Christmas comes early for Agricultural Employers?

11 Dec 2013

Agricultural and horticultural workers may not be overly joyful this Christmas. On 25 June 2013 the Agricultural Wages Board (AWB), which has set minimum wages and other terms and conditions of their employment since 1948, was dissolved.

The Government also abolished the Agricultural Wages Order (AWO) from 1 October 2013. Historically the AWO set a system of grades with different pay scales and overtime rates. It also set holidays for agricultural workers. Habitually pay and holidays under the AWO were greater than under the National Minimum Wage Act 1998 and the Working Time Regulations 1998 which now set the minimum standards.

Agricultural workers will no longer receive automatic pay rises, sick pay and holiday rights under the AWO. Instead their terms will be governed by the same employment law that applies to other sectors of the economy.
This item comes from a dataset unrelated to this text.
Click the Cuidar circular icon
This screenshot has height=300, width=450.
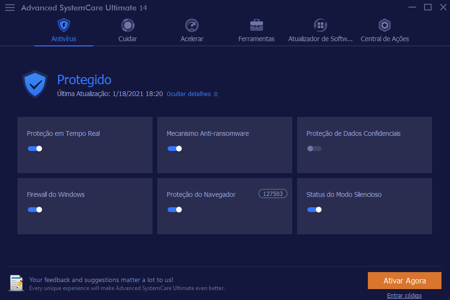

Employers may engage new workers on terms negotiated personally to reflect local conditions and individual circumstances – but is this really a gift enabling them to cut overheads by reducing pay and conditions as some have suggested?

Workers employed before 1 October will continue on their current terms unless these are varied by agreement. We don’t think many workers will acquiesce in changes which are obviously detrimental and anyone who tries to retain new staff on less favourable terms than existing staff may find the Equality Act raised against them.
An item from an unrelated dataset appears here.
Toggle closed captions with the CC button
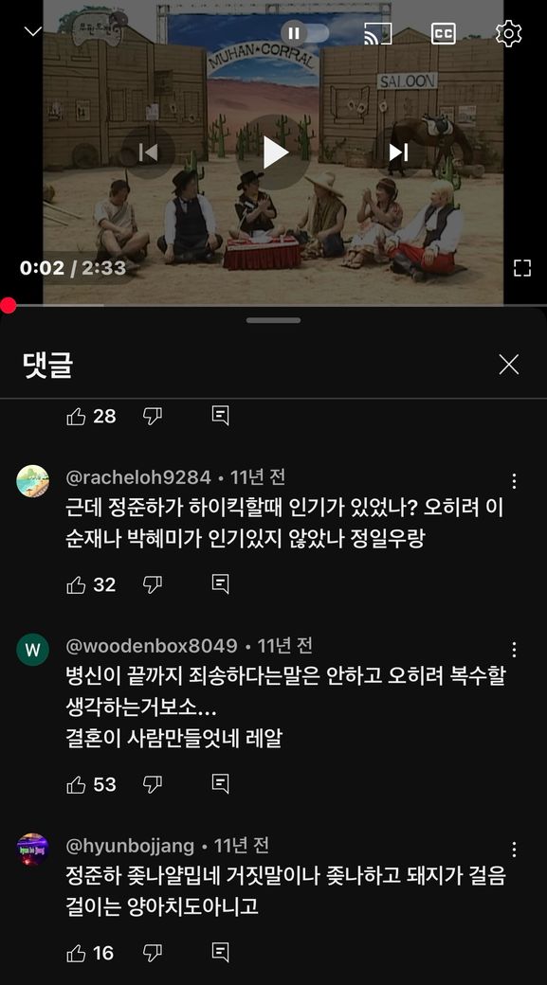The height and width of the screenshot is (985, 547). point(444,33)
Settling pay and terms now requires a degree of engagement with wider employment law and sometimes a level of consultation which may have been absent from the sector before 1 October.

An early Christmas present? It’s more likely the advent of the law of unintended consequences. There will be a steady erosion of the differentials between AWO conditions and those negotiated in the new marketplace leading to an increase in the incidence of rural poverty and isolation.

Another consequence of the abolition of the AWB is that Agricultural Dwelling House Advisory Committees were closed to new applicants from 1 October but security of tenure under the Rent (Agriculture) Act 1976 remains in place.

The disappearance of the AWB is a significant cultural change for the agricultural and horticultural sector. Prudent employers will take it as an opportunity to review their conditions of employment in the context of the new landscape.